Only One SFPD Station is “Focused on the Five” for Safer Streets: Richmond
Nearly two years after SFPD announced its “Focus on the Five” program, only one of the 10 police stations is actually meeting its goal of issuing at least 50 percent of traffic citations for the five most common violations that cause pedestrian injuries. Department-wide, that rate was an abysmal 24 percent in September, the latest month for which data is available [PDF]. Southern Station, which covers crash-plagued SoMa, had the lowest rate with just 6 percent.
SFPD’s Richmond Station is the only station meeting that goal. Richmond officers surpassed the target, in fact, issuing 58 percent of their September traffic tickets to drivers speeding, running red lights, running stop signs, violating pedestrians’ right-of-way in crosswalks, or failing to yield to pedestrians while turning. The SFPD’s data shows that just those five driver violations cause a plurality of pedestrian crashes in SF, which is why SFPD’s top brass have repeatedly promised to target them and save lives.
“It’s not particularly complicated,” Richmond Station Captain Simon Silverman told Streetsblog. “You just have to dedicate yourself to doing it consistently.”
Silverman’s station has exceeded the 50 percent “Focus on the Five” goal all year, with a 56 percent rate this year to date. No other station has come close.
“It shows that it is possible” to meet the goals, SF Bicycle Coalition Policy Director Tyler Frisbee recently told the Police Commission, which has urged SFPD to pursue them. “We hope that it serves as a beacon for the rest of the police force.”
To sum up his view on traffic enforcement, Silverman said commonly-accepted but dangerous behaviors, like speeding and distracted driving, need to become as much of a taboo as drunk driving has.
“People need to view safe driving as a community obligation,” he said. “I think what happens is, when people are in their cars, they’re isolated from their environment. It’s like being in their living room, but traveling at 35 miles an hour. So I think they’re kind of disconnected, and not necessarily thinking as much about other people as they should.”
The Richmond District is not the city’s most dangerous for walking and biking. Yet the districts with the highest rates of injuries — namely Central, Southern, and Tenderloin — have the lowest “focus on the five” rates. Those stations issued just 13, 13, and 6 percent of their tickets, respectively, to “the five” violations in September. That pattern has held throughout the year.
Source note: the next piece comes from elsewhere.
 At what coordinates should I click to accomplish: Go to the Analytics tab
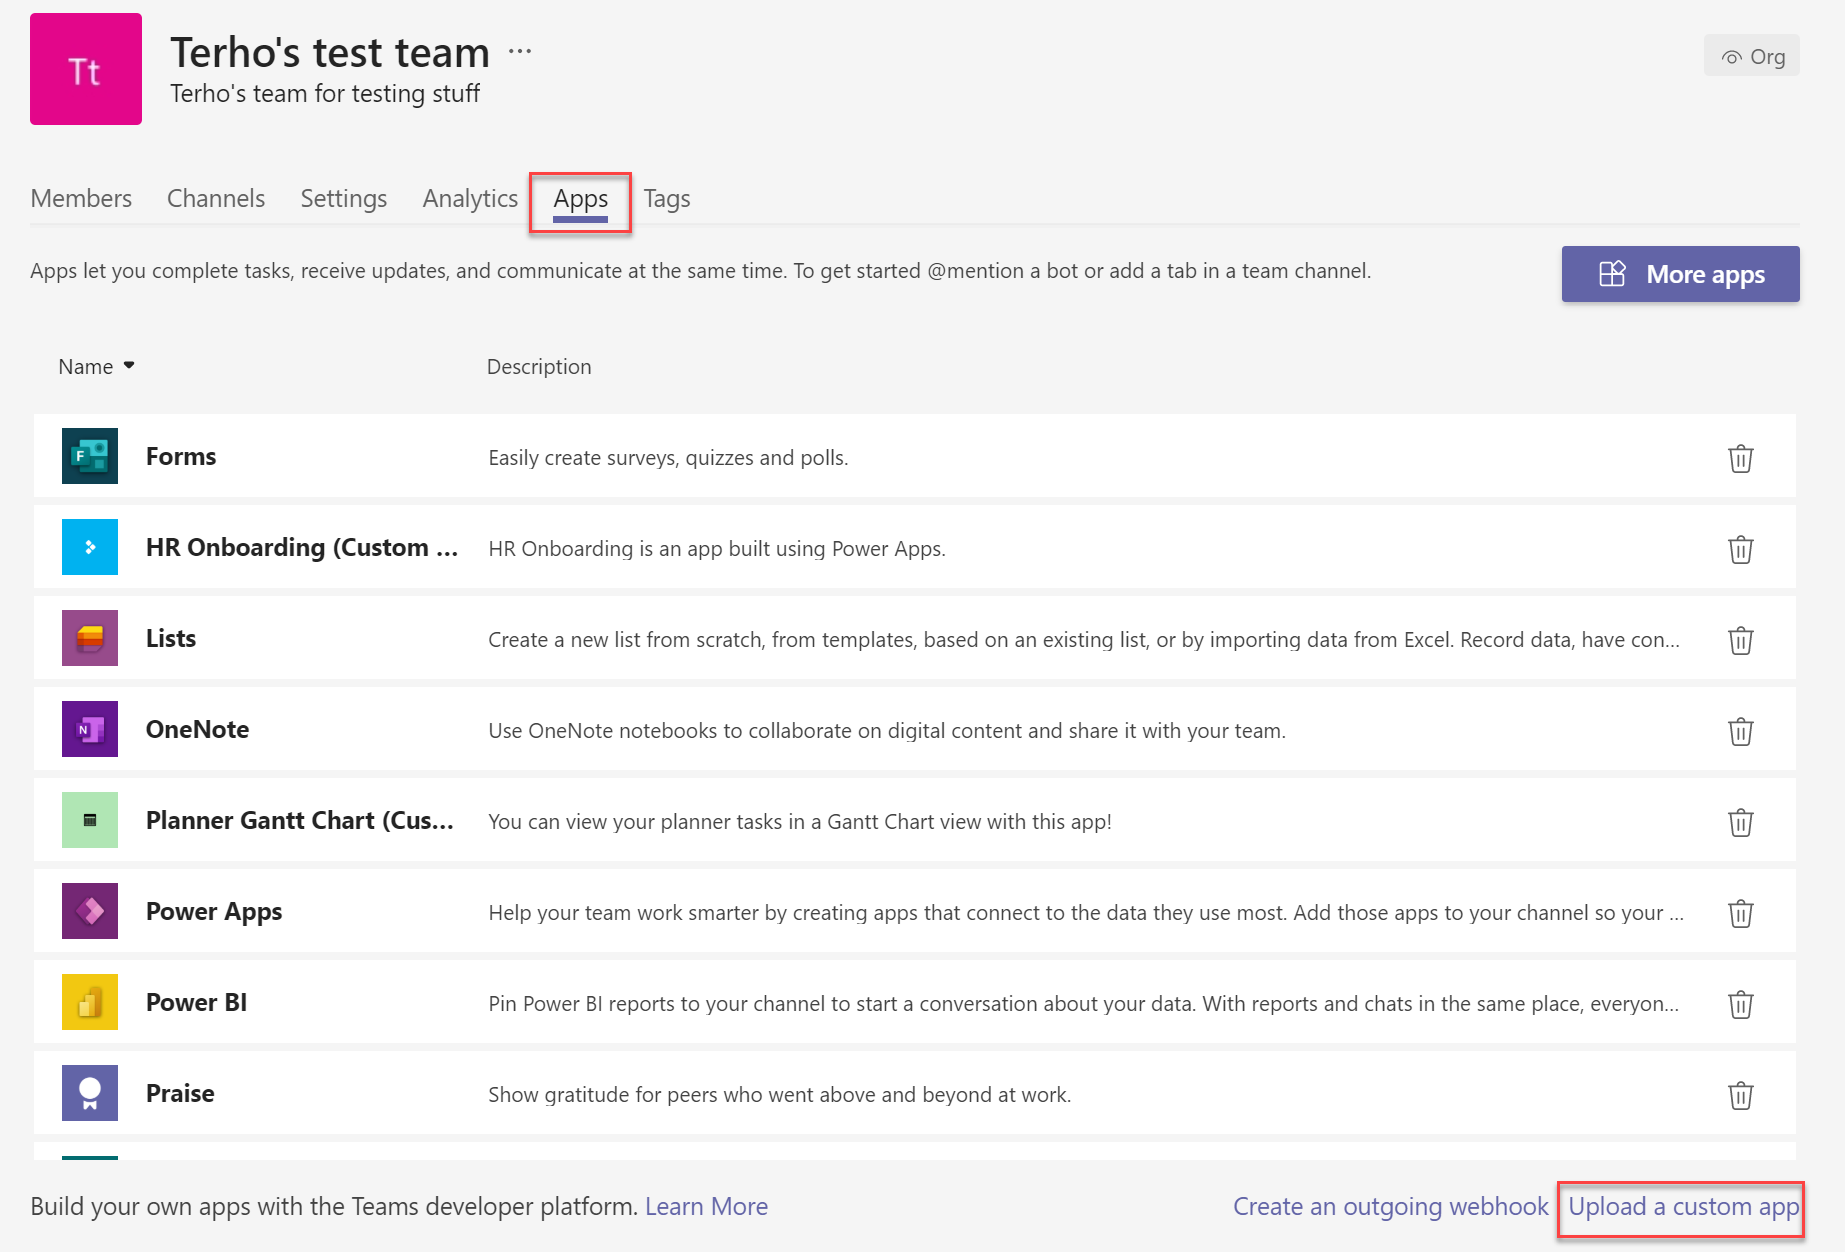coord(470,199)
Tenderloin officers didn’t issue any tickets to drivers violating pedestrians’ right-of-way in September, despite its hundreds of crosswalks. However, they did manage to issue 245 tickets — 43 percent of their total — to pedestrians.
“These are the communities where we have the highest rates of severe and fatal injuries,” Walk SF Executive Director Nicole Schneider told the Police Commission. “Whatever the Richmond Station has been doing — what are their best practices? How did they get to 56 percent?”
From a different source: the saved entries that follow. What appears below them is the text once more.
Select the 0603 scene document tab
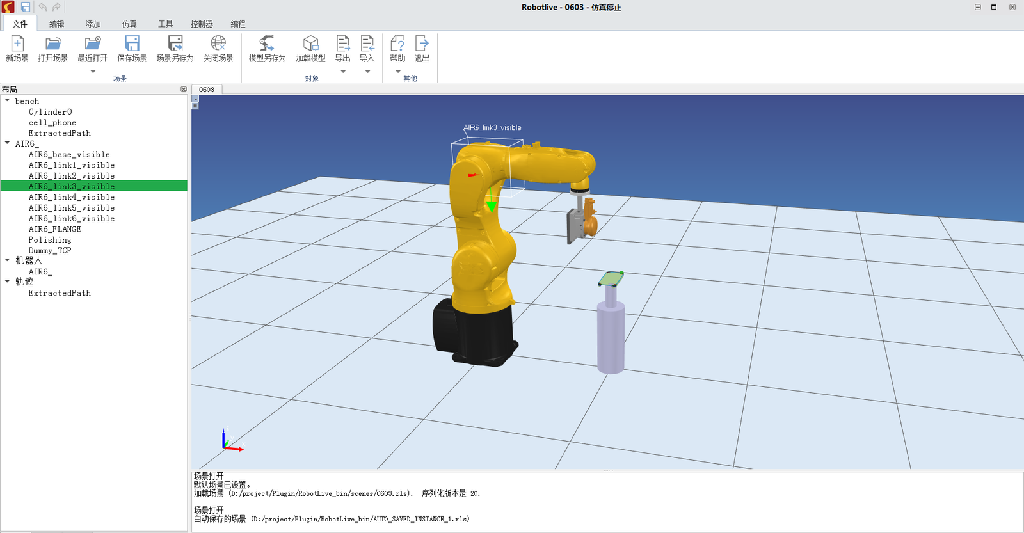Viewport: 1024px width, 533px height. tap(207, 90)

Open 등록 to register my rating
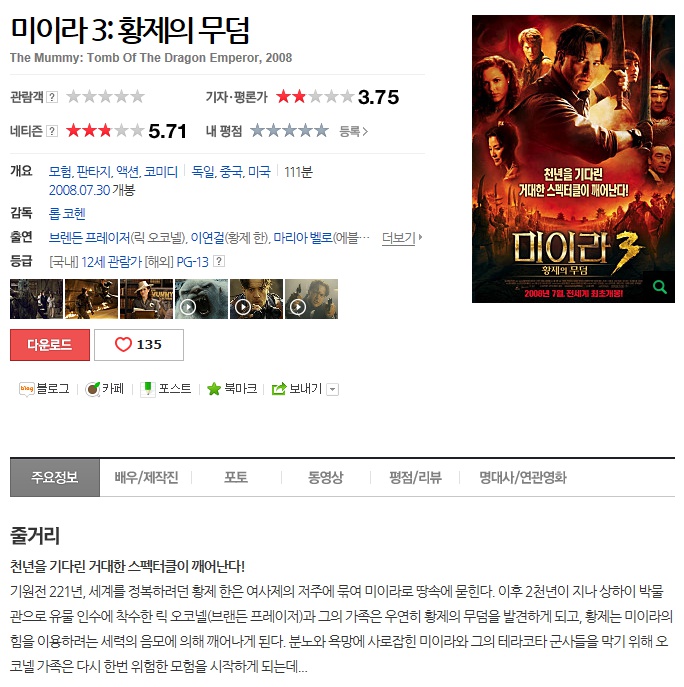point(354,131)
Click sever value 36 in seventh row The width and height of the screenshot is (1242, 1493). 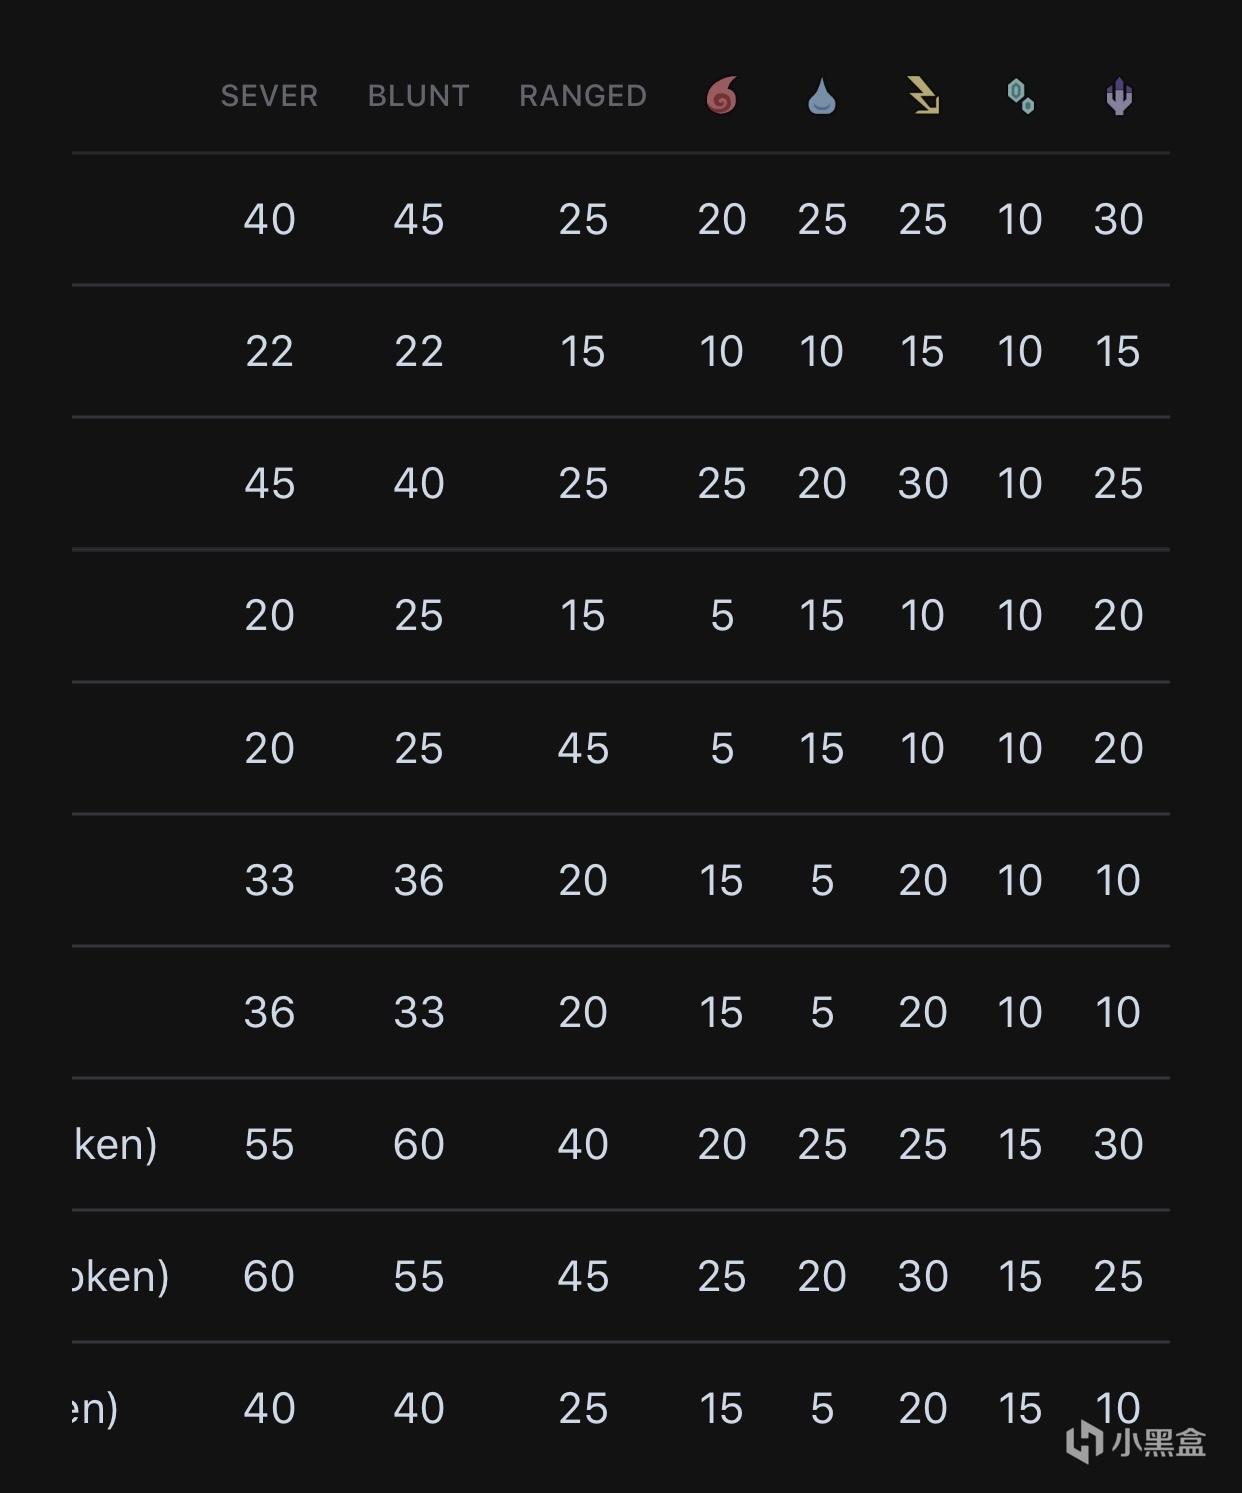(269, 1012)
In response, SFPD Chief Greg Suhr promised to “work with Captain Silverman. We’ll find out how he’s getting it done.”
As we reported in May, a fast-growing share of SFPD’s tickets are being issued to people walking and biking. The department generally seems to have made no progress on “Focus on the Five” since then, and may even have moved backward.
The department-wide rate of tickets for “the five” in September, at 25 percent, was lower than previous rates as high as 33 percent. In that month, even the SFPD Traffic Company — the unit specifically dedicated to effective traffic enforcement — “focused on the five” only 24 percent of the time.
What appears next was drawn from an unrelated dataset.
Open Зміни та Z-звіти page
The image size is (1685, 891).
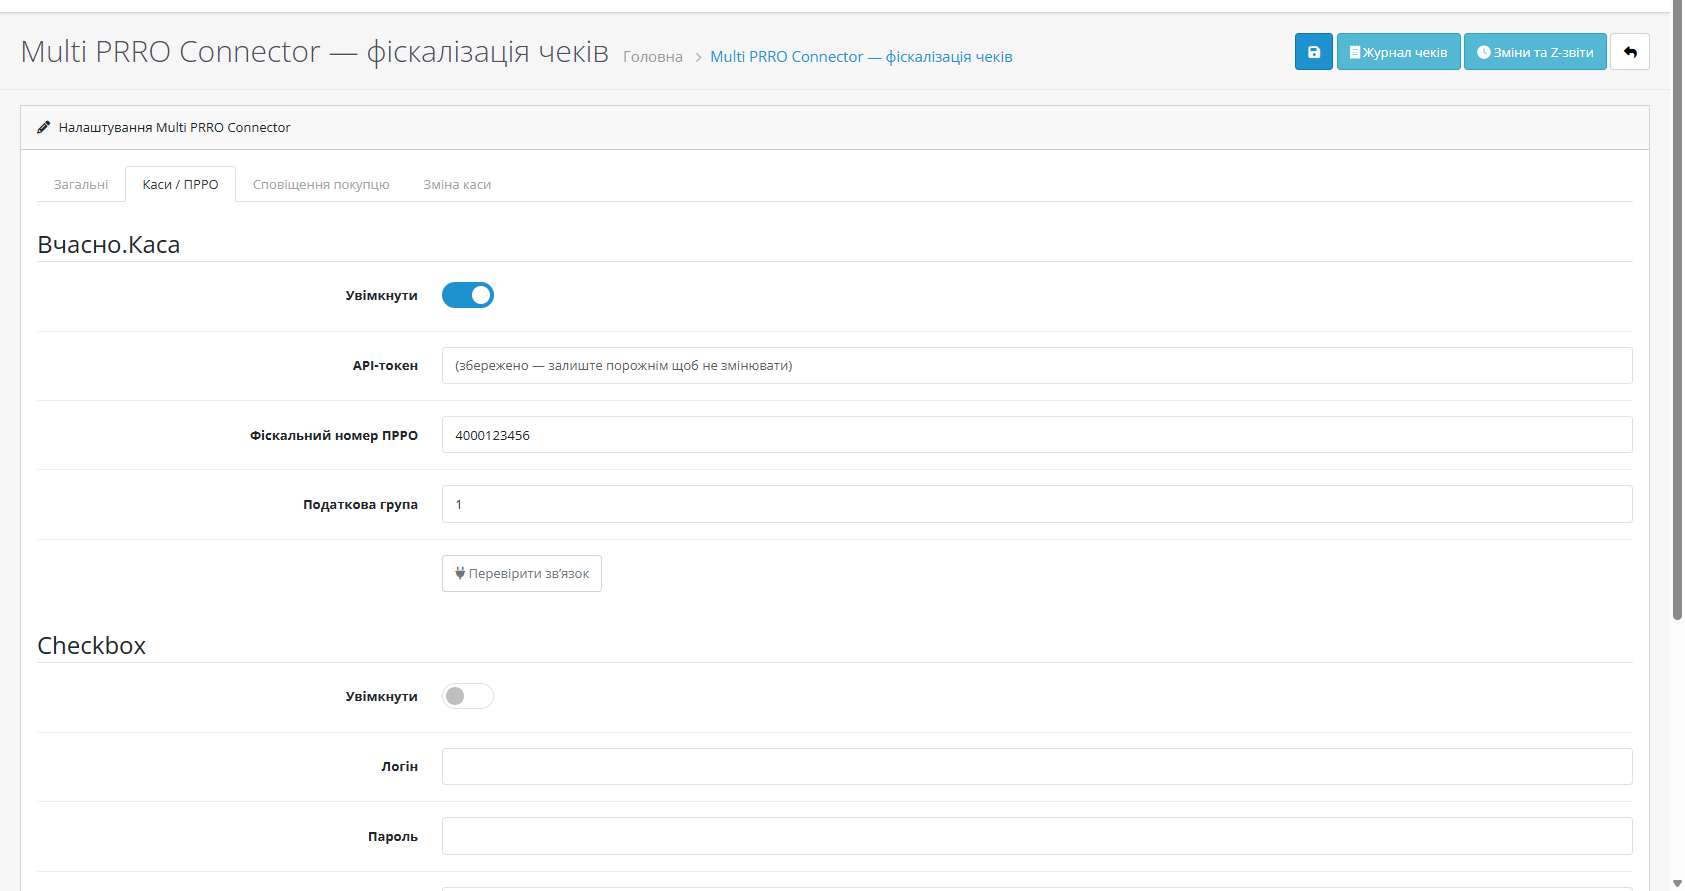(1535, 52)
In an update presented to the Police Commission this month, Traffic Company Commander Mikail Ali didn’t even mention “Focus on the Five” statistics until Commission President Suzy Loftus requested them. Instead, he touted an aggregate increase in overall traffic citations.
“Clearly, there is a need to make some improvements,” said Ali, who recently attended the first national Vision Zero Symposium in New York City. “I know Chief Suhr and our deputy chiefs are in constant conversation with officers to make certain that, in the course of all their duties, that they’re focusing on these areas.”
“You see a general increase significantly, dealing with the hazardous behaviors that go beyond the five,” Ali continued, apparently not comprehending either “focus” or “the five.”
Ali touted a new training video, developed with Walk SF and the SFBC, explaining the five vehicle code violations to officers, who apparently still need further training.
Ali also pointed to an overall decline in traffic injuries of 15 percent compared to last year, but it’s not clear if that’s at all attributable to unfocused traffic enforcement. City studies recently showed that car traffic in SF has dropped by as much as 22 percent in the last few years.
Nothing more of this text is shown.